Output exactly the lines from the line that has "Task: Open the ThreatGet hamburger menu" through the last line of the data below, with no pictures.
[[ Given records open ]]
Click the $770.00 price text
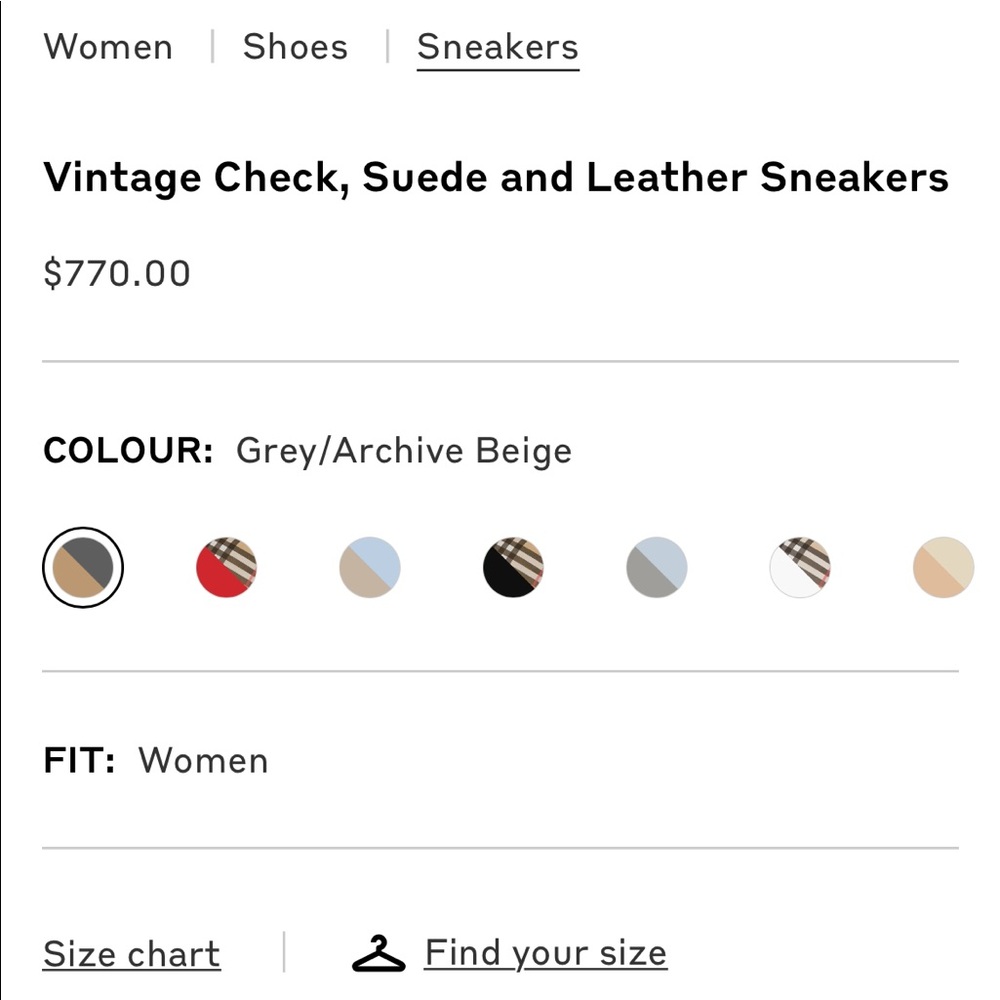 [117, 274]
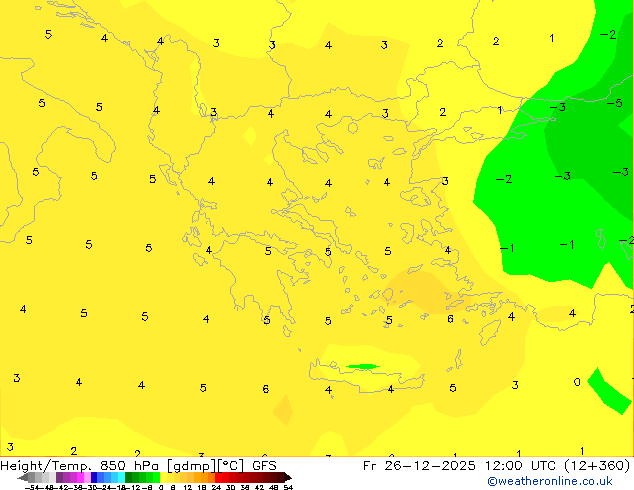
Task: Click the 0 temperature value on map
Action: [x=577, y=382]
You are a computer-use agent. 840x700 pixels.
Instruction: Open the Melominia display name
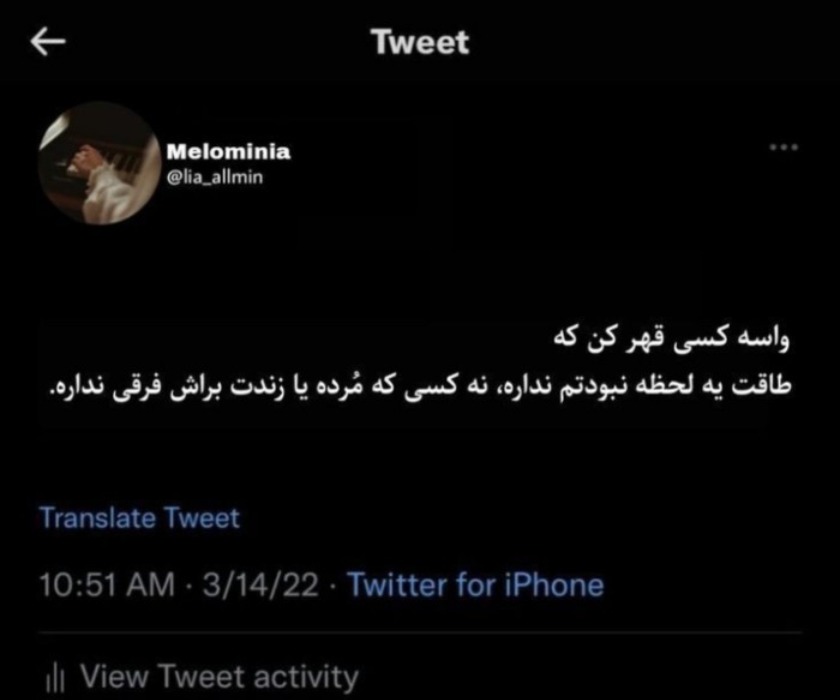pyautogui.click(x=228, y=152)
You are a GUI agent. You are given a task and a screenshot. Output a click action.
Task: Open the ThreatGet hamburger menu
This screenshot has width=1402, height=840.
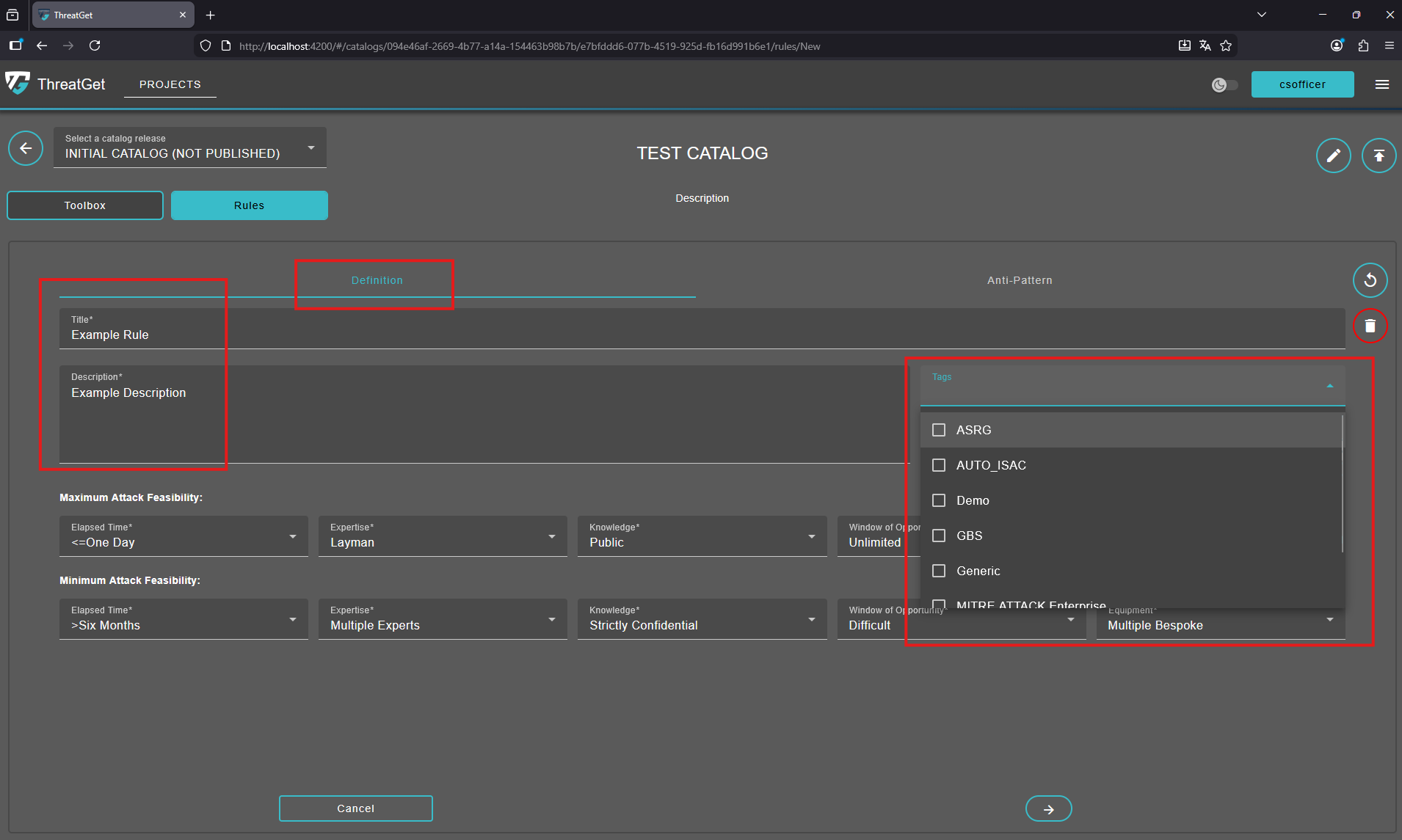pyautogui.click(x=1381, y=84)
[[ Given records closed ]]
◆ **Answer space**
Task: Open the ThreatGet hamburger menu
This screenshot has width=1402, height=840.
pyautogui.click(x=1381, y=84)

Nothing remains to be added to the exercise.